**** SOURCE EXTRACT

Tag Archive for bike polo practice

Getting Better Doesn’t Just Happen, Bub.

blame

There are times in my past where I felt as if a switch would be flipped. Like a lever would be pulled down in my brain and suddenly I’d be up-to-snuff with other bike polo players that I’d come to respect and admire. But the fact is that doesn’t happen.

Believe me, I’ve pulled on everything I could all over my body, and the only thing that changes is you’re not allowed to go into certain businesses anymore.

I think part of the problem was that I was hoping, incorrectly, that the problems I had with certain fundamental skills (shooting, passing, speed, court awareness) could be ignored until I played long enough that they would, inherently, be corrected.

But I’m here to lay some truth down on you, friend: the problems you have now as a player will be the problems you always have unless you work to correct them.

If you find that you aren’t very good at connecting with the ball–like your mallet scrunches up as if it were some delightfully hilarious flamingo when you’re whapping at the ball–then that’s something you need to address right now. Not down the line, not when it magically solves itself because somehow at seven months of play it disappears, right. now.

********
**** PROVIDED RECORDS

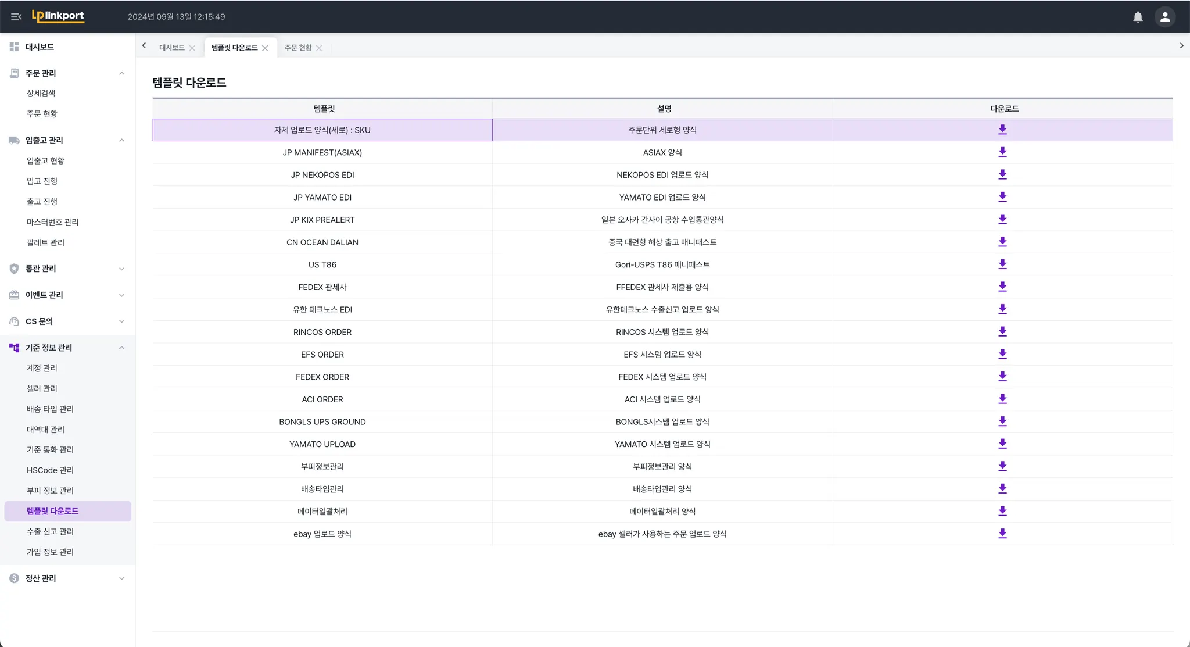This screenshot has height=647, width=1190.
Task: Click download icon for ebay 업로드 양식
Action: [1002, 534]
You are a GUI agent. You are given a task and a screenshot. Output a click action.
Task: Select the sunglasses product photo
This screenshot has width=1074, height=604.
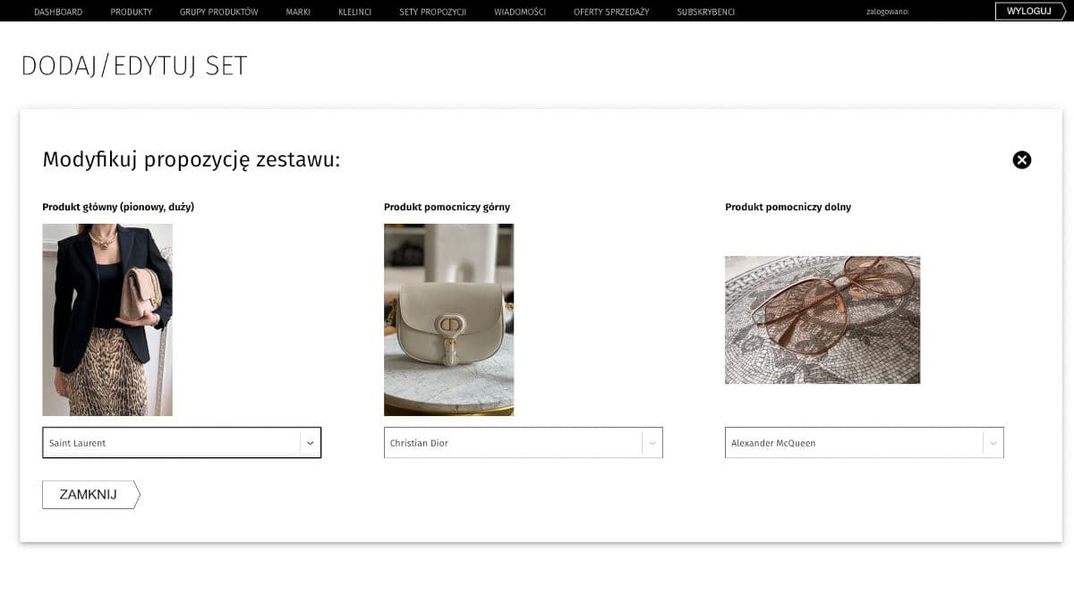click(822, 319)
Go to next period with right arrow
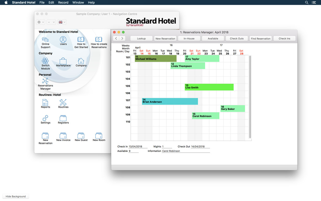Screen dimensions: 321x201 coord(122,39)
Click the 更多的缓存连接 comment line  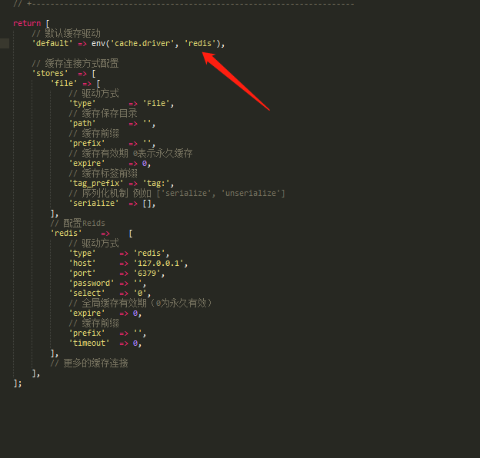pyautogui.click(x=89, y=363)
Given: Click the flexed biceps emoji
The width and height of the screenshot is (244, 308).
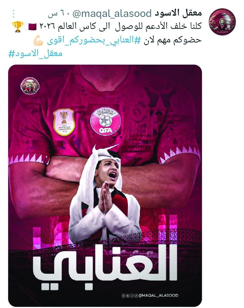Looking at the screenshot, I should 38,41.
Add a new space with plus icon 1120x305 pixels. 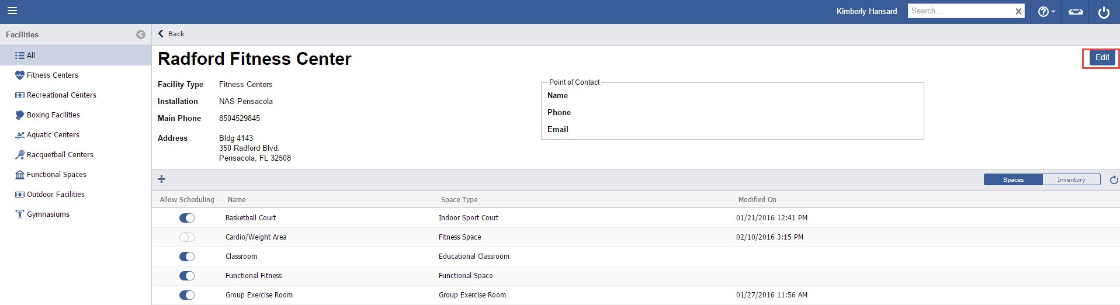tap(162, 179)
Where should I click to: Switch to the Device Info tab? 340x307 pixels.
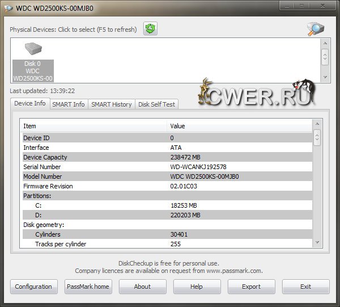tap(30, 104)
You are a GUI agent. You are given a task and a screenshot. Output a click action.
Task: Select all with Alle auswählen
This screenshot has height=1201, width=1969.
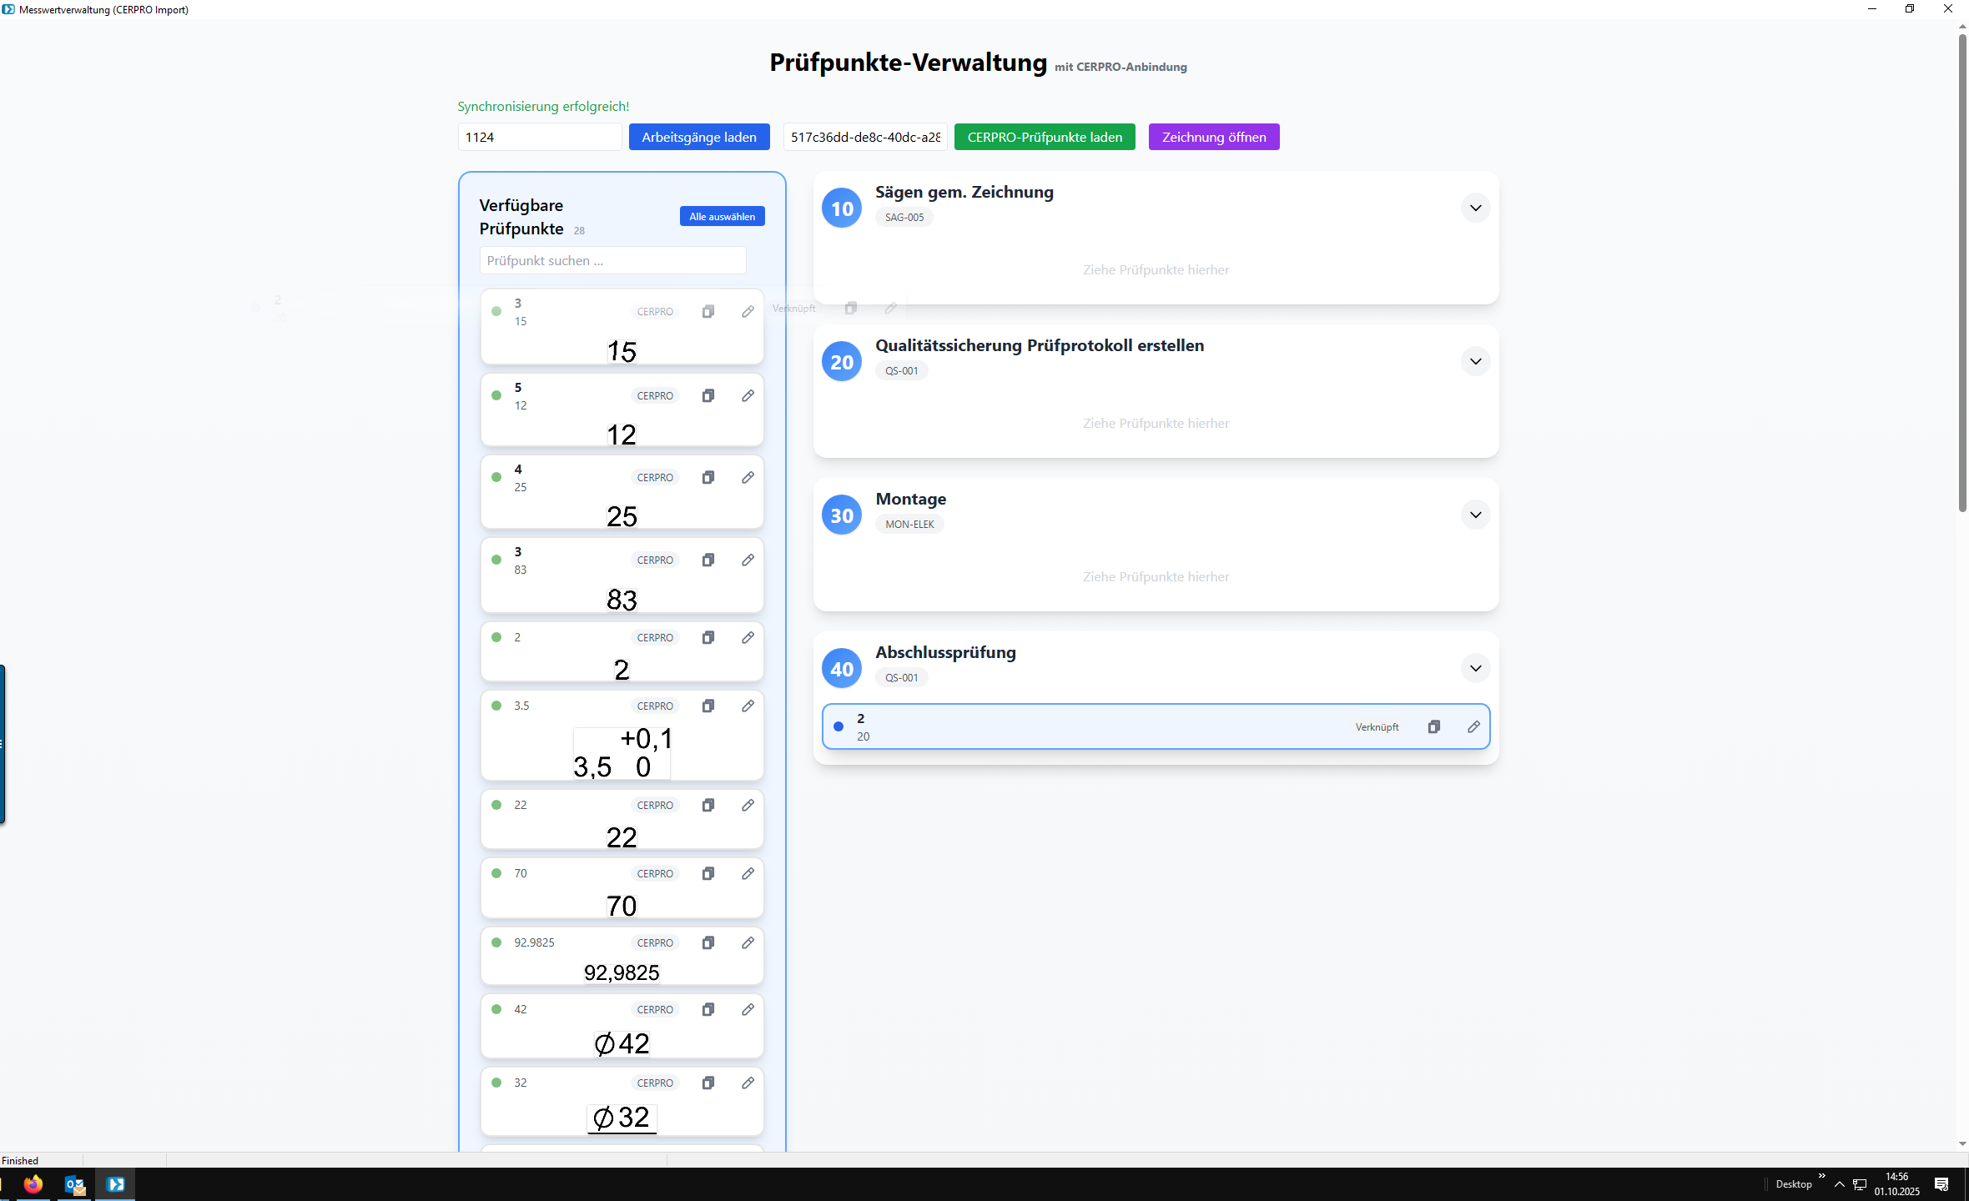point(722,217)
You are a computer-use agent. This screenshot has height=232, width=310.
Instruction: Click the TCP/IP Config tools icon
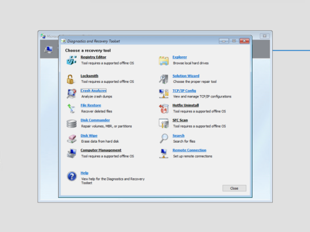point(164,93)
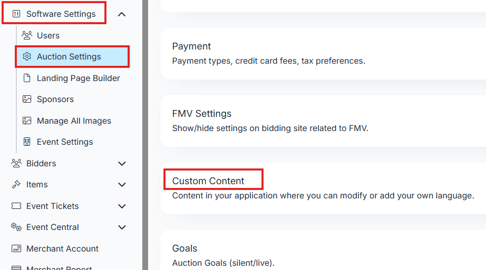Click the Landing Page Builder page icon

[27, 78]
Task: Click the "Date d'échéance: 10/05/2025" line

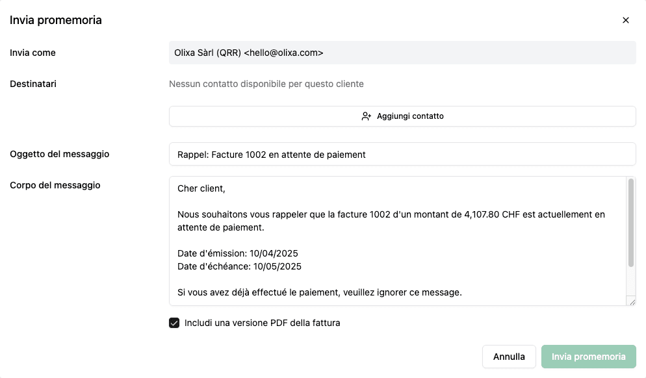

********

_WRITTEN INSTRUCTION A_
Transcribe the bike polo practice post between "I think part" and "to correct them.", inclusive.
_WRITTEN INSTRUCTION B_
Carry the bike polo practice post forward, starting right after its final sentence.

_TASK RESULT A_
I think part of the problem was that I was hoping, incorrectly, that the problems I had with certain fundamental skills (shooting, passing, speed, court awareness) could be ignored until I played long enough that they would, inherently, be corrected.

But I’m here to lay some truth down on you, friend: the problems you have now as a player will be the problems you always have unless you work to correct them.

_TASK RESULT B_
If you’re not too good at disrupting a play and then getting control of the ball, work on that with a friend immediately. If you can’t collect a pass or make a quick shot on goal; try to exercise those muscles at your next pickup day.

There isn’t a magical clock in your abilities that suddenly starts going off as soon as you play X amount of games or reach an undisclosed amount of years playing. Truth is, if you just keep playing the same way you’ve always played, you’ll…uh…always play that way.

You must take ownership of your own development if you indeed want to grow as a player (if you don’t want to grow as a player, then ignore this whole post. If you’re just in it for the funsies and nothing else, you’re all set, really. Just keep having fun. I’m not talking to you lucky devils). There isn’t anyone who is necessarily going to take you under their wing and teach you how to become the next great polo phenomenon unless you’re asking around and listening to their advice (even then, in all honesty, chances are you already know what they’re going to tell you, but aren’t willing to practice enough to make that knowledge anything more than knowledge).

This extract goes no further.